Cannes: onde as mulheres não têm vez

O grupo feminista La Barbe publicou no dia 12 de maio o manifesto “Cannes 2012: um homem é um homem”. O documento, assinado por mais de 1.300 mulheres, entre elas cineastas e atrizes conhecidas, denuncia o descaso com que o Festival de Cannes trata o trabalho sério de cineastas.

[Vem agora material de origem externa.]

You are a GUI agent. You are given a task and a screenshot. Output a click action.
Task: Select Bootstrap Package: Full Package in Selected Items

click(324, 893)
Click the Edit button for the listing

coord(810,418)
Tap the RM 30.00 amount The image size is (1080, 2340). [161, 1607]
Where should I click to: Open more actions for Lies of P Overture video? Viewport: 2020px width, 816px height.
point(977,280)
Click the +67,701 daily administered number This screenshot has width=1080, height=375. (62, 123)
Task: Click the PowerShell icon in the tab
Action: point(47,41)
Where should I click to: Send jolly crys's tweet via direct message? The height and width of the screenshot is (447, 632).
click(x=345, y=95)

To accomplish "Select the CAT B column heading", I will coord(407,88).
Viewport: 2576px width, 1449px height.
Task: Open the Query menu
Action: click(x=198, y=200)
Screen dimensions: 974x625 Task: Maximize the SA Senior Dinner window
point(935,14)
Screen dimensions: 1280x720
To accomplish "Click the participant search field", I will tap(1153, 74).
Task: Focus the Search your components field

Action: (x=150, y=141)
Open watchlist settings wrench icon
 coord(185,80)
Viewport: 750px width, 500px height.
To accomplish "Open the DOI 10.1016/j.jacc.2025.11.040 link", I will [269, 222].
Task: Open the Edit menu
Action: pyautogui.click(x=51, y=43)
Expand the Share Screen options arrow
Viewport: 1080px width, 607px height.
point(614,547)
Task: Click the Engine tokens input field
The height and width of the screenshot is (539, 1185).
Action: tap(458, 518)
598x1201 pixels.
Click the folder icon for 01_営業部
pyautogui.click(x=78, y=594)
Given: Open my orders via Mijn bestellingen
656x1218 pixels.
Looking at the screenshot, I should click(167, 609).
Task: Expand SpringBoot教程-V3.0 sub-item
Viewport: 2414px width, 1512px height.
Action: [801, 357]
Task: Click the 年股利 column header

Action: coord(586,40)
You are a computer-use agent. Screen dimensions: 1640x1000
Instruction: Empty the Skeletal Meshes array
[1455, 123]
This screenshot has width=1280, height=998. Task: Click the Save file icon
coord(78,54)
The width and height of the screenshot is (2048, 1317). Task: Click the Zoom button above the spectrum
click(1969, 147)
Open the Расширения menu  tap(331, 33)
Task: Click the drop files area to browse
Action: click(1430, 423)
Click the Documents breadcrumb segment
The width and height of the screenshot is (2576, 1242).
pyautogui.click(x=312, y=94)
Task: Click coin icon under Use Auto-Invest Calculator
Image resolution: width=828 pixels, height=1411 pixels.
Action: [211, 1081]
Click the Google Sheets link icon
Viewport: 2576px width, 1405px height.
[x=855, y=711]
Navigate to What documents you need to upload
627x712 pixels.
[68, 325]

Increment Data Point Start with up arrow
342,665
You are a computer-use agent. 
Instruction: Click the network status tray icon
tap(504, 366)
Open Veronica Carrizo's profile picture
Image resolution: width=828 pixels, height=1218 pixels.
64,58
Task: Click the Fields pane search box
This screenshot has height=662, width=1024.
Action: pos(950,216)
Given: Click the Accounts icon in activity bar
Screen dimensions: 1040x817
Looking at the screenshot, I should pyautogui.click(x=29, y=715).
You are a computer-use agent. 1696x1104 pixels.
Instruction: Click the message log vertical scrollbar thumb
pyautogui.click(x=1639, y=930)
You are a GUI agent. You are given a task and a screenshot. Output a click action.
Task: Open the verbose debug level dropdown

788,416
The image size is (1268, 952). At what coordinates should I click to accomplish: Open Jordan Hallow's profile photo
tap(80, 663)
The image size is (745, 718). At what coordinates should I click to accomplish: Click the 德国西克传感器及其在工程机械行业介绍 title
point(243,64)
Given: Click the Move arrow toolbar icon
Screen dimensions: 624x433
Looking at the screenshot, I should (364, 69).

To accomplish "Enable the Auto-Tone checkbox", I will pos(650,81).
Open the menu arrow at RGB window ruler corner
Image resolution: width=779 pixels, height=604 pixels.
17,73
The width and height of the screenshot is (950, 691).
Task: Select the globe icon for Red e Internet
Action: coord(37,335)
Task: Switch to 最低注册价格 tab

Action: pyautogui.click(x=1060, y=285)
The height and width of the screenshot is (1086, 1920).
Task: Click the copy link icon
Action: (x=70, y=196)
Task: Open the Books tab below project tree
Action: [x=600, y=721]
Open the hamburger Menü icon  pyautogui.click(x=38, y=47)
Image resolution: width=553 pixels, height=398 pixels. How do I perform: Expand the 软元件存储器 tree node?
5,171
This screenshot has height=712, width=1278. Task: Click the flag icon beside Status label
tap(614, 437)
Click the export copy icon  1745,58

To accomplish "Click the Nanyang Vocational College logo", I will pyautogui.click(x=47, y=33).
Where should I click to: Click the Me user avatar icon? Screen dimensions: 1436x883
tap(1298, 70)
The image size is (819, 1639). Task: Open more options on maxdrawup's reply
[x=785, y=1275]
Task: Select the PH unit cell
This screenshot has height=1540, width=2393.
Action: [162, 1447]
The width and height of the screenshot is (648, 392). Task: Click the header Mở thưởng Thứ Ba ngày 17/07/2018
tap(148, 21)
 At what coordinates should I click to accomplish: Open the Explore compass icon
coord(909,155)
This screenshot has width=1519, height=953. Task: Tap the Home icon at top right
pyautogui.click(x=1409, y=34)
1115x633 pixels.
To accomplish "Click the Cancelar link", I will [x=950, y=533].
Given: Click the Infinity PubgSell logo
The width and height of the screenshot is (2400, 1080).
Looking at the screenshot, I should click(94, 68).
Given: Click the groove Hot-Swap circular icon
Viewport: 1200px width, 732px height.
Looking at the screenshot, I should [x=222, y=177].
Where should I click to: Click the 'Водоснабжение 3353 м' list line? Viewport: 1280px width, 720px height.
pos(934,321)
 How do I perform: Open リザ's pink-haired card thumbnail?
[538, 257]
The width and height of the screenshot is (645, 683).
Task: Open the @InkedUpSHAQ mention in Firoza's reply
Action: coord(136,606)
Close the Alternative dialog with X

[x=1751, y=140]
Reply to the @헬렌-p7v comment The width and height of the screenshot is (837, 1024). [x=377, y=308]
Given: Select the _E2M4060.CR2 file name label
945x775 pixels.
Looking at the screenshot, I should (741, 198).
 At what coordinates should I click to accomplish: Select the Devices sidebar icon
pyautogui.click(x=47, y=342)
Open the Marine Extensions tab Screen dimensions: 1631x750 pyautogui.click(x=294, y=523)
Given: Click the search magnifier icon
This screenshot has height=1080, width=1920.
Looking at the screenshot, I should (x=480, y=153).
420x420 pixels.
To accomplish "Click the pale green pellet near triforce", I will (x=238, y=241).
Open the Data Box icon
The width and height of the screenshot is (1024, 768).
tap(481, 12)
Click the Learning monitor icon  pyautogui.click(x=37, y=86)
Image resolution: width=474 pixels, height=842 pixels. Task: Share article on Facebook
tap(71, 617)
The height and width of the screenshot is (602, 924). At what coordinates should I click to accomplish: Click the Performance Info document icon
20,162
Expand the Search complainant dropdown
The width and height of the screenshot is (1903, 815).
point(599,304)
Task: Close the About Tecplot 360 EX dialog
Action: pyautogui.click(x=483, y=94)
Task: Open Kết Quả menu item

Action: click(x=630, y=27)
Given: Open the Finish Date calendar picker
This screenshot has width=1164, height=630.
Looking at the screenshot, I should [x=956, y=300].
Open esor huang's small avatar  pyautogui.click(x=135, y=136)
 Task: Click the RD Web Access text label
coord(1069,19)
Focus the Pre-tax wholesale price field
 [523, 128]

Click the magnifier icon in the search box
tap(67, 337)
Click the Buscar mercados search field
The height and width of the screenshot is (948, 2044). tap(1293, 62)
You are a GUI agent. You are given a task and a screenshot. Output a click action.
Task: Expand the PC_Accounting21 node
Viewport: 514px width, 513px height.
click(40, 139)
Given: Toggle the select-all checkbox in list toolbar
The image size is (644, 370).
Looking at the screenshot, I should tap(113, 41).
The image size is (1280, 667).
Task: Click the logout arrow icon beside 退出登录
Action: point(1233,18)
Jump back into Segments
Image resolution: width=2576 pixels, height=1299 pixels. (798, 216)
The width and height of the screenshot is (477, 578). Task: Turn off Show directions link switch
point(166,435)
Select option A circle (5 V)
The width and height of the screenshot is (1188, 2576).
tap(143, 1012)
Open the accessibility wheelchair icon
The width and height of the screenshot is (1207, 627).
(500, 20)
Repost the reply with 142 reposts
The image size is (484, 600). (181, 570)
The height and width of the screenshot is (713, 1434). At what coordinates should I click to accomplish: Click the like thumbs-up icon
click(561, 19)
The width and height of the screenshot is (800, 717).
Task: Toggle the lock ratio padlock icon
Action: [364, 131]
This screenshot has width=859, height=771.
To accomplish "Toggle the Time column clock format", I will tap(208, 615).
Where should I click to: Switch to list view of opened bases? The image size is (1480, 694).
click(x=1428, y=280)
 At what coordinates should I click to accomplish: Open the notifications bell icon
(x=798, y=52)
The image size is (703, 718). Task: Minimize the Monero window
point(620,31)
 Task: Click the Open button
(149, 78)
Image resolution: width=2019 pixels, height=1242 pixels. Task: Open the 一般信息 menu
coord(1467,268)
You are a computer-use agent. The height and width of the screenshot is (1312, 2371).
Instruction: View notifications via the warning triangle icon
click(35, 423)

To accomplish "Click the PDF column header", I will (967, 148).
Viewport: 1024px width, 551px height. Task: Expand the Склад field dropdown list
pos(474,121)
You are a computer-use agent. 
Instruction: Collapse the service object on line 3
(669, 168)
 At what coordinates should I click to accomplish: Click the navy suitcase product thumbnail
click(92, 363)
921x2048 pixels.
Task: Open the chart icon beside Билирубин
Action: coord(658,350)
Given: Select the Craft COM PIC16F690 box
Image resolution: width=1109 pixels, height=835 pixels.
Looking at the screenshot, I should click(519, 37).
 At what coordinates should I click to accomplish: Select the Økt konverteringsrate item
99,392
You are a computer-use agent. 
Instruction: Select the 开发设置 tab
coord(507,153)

No manifesto, a denúncia é clara: “O Festival de Cannes 2012 permite que Wes, Jacques, Leos, David Lee, Andrew, Matteo, Michael, John, Im Hong, Abbas, Ken, Sergei, Cristian, Yousry, Jeff, Alain, Carlos, Walter Ulrich, Thomas demonstrem mais uma vez que “os homens amam a profundidade nas mulheres, mas somente em seu decote”. A frase faz referência direta ao ano em que o trabalho de 22 homens foram selecionados para concorrer aos prêmios da 63ª edição do festival e que, entre as figuras homenageadas nos filmes está Marylin Monroe. Ou seja, nada do que foi elaborado pelo esforço de mulheres selecionado; mas Marylin Monroe, um símbolo da sensualidade está entre as figuras homenageadas do evento.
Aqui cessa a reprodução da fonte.